Staff Machine Learning Engineer - Edge AI

Samsara Samsara · Enterprise · San Francisco, CA · Platform

Staff Machine Learning Engineer focused on designing and implementing AI products on Edge devices, optimizing ML models for edge compute constraints, and working with large-scale sensor, diagnostic, video, and text data for industrial operations.
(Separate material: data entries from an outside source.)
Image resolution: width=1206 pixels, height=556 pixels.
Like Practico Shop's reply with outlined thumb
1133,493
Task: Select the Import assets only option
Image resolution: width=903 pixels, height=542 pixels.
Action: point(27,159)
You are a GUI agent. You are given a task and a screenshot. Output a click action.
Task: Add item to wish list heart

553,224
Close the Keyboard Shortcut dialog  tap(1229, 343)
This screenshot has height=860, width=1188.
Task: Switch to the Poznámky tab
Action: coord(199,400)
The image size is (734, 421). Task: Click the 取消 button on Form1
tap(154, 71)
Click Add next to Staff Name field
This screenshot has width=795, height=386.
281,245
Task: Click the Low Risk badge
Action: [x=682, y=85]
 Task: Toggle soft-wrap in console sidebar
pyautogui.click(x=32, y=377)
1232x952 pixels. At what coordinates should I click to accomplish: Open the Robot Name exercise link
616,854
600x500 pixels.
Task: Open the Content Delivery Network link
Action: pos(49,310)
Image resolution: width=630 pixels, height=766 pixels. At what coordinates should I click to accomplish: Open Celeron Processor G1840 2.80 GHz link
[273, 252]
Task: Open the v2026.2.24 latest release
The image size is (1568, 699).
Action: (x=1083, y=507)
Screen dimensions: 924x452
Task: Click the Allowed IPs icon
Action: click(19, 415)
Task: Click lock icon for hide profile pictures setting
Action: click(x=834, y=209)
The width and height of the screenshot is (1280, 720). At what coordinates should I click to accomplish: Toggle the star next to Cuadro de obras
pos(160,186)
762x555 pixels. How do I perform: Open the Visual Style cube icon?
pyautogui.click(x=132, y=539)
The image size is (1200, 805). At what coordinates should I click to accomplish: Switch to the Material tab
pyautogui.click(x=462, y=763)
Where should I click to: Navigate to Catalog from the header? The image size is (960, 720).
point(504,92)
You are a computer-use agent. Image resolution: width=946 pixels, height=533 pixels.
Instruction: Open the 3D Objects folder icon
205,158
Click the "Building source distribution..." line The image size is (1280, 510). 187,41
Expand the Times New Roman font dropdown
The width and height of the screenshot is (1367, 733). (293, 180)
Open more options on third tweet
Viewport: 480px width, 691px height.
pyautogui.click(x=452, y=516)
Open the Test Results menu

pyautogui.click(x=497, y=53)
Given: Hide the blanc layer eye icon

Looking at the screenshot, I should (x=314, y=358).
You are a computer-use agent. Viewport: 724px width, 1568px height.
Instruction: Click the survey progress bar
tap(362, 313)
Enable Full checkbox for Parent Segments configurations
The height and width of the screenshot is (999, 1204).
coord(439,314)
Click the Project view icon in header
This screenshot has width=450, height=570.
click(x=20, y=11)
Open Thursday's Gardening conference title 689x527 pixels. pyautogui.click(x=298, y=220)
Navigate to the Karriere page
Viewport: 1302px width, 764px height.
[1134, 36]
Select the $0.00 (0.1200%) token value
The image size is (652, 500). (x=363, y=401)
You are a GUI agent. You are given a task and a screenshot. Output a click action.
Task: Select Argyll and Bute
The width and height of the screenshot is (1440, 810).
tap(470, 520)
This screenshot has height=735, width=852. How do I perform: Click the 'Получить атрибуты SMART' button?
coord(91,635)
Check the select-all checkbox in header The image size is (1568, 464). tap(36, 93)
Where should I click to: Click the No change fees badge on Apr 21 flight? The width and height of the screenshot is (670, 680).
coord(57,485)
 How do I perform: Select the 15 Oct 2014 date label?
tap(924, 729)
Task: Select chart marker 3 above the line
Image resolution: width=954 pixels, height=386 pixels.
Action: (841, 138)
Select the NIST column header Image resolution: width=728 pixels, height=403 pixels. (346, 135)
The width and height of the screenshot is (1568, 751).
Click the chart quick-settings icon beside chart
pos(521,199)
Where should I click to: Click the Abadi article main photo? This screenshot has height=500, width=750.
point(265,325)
The role involves both tactical solutions and strategic research, with a strong emphasis on production code delivery and cross-functional collaboration.

What you'd actually do

  1. Lead design and implementation of critical AI product initiatives on Edge devices.
  2. Develop both tactical AI solutions as well as more strategic and longer term research.
  3. Work with petabyte-scale data from customer operations including text, transactions, diagnostics, sensor, camera, and location data.
  4. Partner across business units to explore and prototype new AI experiences and optimize the ML model performance on edge devices.
  5. Stay connected to industry and academic research and adopt novel technology that suits Samsara’s needs.

Skills

Required

  • 8+ years experience as a Machine Learning Engineer
  • Optimizing ML models and systems for Edge compute constraints
  • Spark, Ray, or a similar framework
  • Python
  • C++ or Rust
  • Iterative machine learning product development process
  • Developing and shipping production code at large scale
  • Distill informal or ambiguous customer and business requirements into crisp problem definitions
  • Communicate verbally and in writing to technical peers and leadership teams
  • Coaching and mentoring ML Engineers

Nice to have

  • Self-serving with data for experiments and model training at scale
  • Successful high impact deliveries in AI
  • Deep knowledge in state of the art Computer Vision and multi-model models

What the JD emphasized

  • optimize ML models and systems for Edge compute constraints
  • coding in C++ or Rust
  • developing and shipping production code at large scale
  • Deep knowledge in state of the art Computer Vision and multi-model models

Other signals

  • Edge AI
  • ML infrastructure
  • petabyte-scale data
  • production code at large scale
  • optimize ML models for Edge compute constraints